◆ SELECTED TEXT:
Tuesday, February 26, 2008

Don't Know Much About History (2): The Sandy Rios Story Con't

A few weeks back, I caught Chicago Christian radio hostess Sandy Rios talking to a guest about how students these days are not taught about the United States Constitution. Given her previous assertion that the absence of any mention of God in the Constitution "doesn't matter," I found this rather amusing, but I did not really think it was worth a blog post. However, her exchange with a caller yesterday afternoon seems worth pointing out.

After accusing Barack Obama of being socialist, Rios took a call from an African American woman named Betty who maintained that the United States has always been a racist society.

Betty: When you first wrote the Constitution, you said that we were three fifths human.

Sandy Rios: No no Betty, that’s not true. Somebody’s got you confused on that. That was the Dred Scott decision and that was overturned.

Betty: It was in the United States Constitution.

Sandy Rios: No no. No ma'am, it was not.

While I do not agree with everything that Betty had to say, on this point, Sandy Rios was the only person who was confused and who was doing the confusing. Article I, Section 2 of the Constitution reads: "Representatives and direct Taxes shall be apportioned among the several States which may be included within this Union, according to their respective Numbers, which shall be determined by adding to the whole Number of free Persons, including those bound to Service for a Term of Years, and excluding Indians not taxed, three fifths of all other Persons." (emphasis added) It does not appear that Justice Taney cited the apportionment clause in his Dred Scott opinion although he certainly embraced its spirit. Moreover, Dred Scott was not really overturned so much as mooted by the 13th and 14th Amendments, the latter of which also revised the apportionment clause. In any case, Betty is quite right that the Constitution originally treated Negro slaves as less than fully persons.

◆ DATA ROWS:
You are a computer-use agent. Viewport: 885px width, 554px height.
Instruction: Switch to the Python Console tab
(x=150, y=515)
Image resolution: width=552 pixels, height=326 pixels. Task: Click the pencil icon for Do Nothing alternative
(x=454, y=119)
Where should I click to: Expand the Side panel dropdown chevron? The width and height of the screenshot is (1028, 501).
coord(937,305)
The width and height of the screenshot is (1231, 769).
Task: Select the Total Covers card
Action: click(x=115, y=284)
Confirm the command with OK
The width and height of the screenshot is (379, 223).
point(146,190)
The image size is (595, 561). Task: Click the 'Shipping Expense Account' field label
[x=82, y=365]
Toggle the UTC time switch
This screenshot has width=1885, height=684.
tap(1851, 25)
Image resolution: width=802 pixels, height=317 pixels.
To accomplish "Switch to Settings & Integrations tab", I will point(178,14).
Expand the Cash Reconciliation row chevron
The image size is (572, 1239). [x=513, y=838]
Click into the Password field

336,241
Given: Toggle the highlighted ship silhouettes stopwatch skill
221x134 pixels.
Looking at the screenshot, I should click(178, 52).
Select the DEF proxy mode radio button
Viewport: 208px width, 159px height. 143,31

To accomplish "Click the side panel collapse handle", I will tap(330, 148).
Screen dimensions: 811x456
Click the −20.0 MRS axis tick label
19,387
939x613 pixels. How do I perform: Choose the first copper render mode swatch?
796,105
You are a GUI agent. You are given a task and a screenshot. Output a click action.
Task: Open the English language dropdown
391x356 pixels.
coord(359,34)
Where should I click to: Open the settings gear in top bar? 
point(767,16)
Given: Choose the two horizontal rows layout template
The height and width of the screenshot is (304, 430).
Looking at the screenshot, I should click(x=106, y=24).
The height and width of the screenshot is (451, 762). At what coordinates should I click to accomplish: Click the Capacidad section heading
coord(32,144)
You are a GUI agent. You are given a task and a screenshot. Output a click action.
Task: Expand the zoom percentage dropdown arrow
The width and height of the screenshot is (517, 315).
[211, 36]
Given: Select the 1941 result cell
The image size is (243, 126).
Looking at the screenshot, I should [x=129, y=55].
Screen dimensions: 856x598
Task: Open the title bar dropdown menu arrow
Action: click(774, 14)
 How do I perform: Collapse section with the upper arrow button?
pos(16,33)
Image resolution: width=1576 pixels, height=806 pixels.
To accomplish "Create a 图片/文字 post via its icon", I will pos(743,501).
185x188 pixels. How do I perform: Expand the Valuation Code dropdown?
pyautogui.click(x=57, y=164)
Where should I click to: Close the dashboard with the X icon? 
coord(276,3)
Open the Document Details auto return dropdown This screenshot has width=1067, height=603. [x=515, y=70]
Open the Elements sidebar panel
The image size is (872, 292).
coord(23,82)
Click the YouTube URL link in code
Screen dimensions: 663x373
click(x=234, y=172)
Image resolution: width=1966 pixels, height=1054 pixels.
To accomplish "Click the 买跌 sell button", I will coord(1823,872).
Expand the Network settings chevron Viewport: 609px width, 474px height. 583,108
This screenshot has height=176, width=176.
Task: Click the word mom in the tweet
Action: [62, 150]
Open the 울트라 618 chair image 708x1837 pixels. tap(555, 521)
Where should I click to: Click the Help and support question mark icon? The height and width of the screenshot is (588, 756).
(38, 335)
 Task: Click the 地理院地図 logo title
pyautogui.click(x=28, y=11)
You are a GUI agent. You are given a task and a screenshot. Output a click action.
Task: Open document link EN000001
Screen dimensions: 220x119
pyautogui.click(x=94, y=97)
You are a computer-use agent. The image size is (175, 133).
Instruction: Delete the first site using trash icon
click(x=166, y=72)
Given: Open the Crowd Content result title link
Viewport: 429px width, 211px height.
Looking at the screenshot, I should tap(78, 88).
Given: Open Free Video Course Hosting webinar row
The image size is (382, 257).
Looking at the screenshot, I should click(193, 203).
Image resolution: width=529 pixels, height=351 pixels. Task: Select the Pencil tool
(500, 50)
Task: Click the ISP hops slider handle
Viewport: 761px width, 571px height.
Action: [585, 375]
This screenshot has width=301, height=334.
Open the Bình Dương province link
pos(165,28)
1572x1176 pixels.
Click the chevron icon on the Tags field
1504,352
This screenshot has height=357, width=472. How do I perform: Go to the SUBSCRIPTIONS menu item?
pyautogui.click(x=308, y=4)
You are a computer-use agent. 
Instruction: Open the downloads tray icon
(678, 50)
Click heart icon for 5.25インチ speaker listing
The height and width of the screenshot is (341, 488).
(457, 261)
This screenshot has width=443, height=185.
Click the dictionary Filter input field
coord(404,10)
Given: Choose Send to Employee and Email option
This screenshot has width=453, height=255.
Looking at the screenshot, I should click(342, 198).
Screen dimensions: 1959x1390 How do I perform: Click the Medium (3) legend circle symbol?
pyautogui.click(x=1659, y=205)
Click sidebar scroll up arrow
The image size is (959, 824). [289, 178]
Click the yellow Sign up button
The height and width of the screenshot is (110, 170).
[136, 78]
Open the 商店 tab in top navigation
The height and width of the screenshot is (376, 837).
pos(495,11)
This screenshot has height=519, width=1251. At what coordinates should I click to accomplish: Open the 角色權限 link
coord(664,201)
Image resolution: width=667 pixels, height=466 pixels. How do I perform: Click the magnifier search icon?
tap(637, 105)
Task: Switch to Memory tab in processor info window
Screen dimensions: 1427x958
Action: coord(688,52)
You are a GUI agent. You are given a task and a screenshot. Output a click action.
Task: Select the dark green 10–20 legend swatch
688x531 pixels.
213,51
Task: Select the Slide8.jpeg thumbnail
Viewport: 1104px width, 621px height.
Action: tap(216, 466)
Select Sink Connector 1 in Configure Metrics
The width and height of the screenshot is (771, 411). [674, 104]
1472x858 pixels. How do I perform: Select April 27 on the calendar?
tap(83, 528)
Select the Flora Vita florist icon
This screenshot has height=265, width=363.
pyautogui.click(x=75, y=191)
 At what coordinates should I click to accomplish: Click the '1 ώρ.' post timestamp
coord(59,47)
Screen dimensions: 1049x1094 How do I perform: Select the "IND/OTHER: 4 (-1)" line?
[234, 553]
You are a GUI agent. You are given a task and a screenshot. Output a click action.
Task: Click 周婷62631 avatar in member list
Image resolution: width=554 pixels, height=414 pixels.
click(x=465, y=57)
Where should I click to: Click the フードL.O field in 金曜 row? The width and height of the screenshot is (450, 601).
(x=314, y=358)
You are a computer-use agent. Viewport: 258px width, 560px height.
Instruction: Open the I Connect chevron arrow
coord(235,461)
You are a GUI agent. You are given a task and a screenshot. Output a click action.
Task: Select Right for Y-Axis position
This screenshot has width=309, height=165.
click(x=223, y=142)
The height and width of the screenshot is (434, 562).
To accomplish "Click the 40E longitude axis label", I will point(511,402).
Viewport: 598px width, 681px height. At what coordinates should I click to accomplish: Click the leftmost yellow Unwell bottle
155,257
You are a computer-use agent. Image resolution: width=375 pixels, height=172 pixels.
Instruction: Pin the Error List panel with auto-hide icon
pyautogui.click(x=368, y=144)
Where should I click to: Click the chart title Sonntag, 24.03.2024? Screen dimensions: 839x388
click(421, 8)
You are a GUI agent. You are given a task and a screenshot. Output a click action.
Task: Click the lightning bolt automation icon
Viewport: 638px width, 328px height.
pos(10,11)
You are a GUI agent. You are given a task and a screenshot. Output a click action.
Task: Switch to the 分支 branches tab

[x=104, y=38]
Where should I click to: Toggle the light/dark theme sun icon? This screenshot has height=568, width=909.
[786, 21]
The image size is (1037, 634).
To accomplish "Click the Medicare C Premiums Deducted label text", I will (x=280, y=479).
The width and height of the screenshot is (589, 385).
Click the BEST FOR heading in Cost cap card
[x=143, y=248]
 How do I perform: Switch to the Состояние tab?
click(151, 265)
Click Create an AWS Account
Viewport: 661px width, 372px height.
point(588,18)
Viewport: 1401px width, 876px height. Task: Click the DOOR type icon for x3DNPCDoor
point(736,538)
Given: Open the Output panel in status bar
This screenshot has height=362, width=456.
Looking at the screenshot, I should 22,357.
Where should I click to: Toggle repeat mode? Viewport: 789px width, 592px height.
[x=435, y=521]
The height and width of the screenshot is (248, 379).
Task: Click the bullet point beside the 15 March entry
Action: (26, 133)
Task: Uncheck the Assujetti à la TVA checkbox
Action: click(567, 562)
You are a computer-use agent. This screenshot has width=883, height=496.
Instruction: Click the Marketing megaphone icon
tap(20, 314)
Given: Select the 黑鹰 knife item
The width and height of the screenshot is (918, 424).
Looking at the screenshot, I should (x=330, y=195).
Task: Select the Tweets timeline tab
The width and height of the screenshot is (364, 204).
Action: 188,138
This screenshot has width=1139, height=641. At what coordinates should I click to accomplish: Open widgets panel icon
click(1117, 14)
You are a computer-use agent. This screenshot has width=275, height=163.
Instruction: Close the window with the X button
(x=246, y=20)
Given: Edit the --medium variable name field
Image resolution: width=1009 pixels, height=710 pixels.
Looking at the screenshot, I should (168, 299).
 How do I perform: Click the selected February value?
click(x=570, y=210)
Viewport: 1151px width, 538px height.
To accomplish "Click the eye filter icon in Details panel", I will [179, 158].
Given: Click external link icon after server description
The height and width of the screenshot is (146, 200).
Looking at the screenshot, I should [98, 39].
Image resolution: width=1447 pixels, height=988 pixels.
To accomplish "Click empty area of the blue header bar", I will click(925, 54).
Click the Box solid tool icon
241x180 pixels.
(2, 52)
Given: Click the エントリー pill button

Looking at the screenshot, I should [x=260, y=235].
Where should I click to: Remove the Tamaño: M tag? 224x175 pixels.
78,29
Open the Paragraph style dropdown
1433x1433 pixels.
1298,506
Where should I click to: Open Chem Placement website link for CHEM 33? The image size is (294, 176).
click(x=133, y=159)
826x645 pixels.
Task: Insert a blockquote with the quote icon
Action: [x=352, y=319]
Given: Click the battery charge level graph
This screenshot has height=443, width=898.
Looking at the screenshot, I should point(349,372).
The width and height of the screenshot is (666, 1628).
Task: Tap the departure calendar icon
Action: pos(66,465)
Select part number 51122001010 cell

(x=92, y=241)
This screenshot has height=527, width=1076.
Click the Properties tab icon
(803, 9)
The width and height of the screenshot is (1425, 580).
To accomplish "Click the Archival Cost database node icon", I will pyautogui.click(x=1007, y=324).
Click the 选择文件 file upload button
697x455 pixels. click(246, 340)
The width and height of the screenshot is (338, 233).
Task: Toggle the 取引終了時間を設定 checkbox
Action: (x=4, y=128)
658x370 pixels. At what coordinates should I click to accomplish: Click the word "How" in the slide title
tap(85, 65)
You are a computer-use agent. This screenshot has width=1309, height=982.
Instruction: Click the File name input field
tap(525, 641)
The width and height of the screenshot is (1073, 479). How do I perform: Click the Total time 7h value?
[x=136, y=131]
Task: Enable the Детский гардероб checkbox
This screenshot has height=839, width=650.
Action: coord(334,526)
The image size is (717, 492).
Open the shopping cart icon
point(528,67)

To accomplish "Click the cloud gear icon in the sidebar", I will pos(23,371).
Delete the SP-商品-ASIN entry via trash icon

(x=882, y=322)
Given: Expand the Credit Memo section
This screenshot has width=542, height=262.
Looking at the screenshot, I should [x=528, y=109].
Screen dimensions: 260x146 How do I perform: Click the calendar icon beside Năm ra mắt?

◆ TASKS TO CARRY OUT:
**a.** In the blog post about Sandy Rios, reproduce the passage that begins at the words "Sandy Rios: No no Betty, that’s" and stops after the words "it was not.".
**b.** Using the blog post about Sandy Rios, state whether each statement below agrees with it, answering yes or no and quoting the deciding words.
(i) Sandy Rios told Betty that the three-fifths matter came from the Dred Scott decision.
(ii) The post says Justice Taney cited the apportionment clause in his Dred Scott opinion.
(iii) According to the post, the 14th Amendment revised the apportionment clause.
**c.** Answer these questions from the blog post about Sandy Rios.
(i) Which city is Sandy Rios's radio show identified with?
(ii) Which article and section of the Constitution does the post quote?
(iii) What had Rios accused Barack Obama of before taking Betty's call?

◆ RESULTS FOR EACH TASK:
**a.**
Sandy Rios: No no Betty, that’s not true. Somebody’s got you confused on that. That was the Dred Scott decision and that was overturned.

Betty: It was in the United States Constitution.

Sandy Rios: No no. No ma'am, it was not.

**b.**
(i) Yes: "That was the Dred Scott decision and that was overturned."
(ii) No: "It does not appear that Justice Taney cited the apportionment clause in his Dred Scott opinion"
(iii) Yes: "the latter of which also revised the apportionment clause."

**c.**
(i) Chicago
(ii) Article I, Section 2
(iii) Being socialist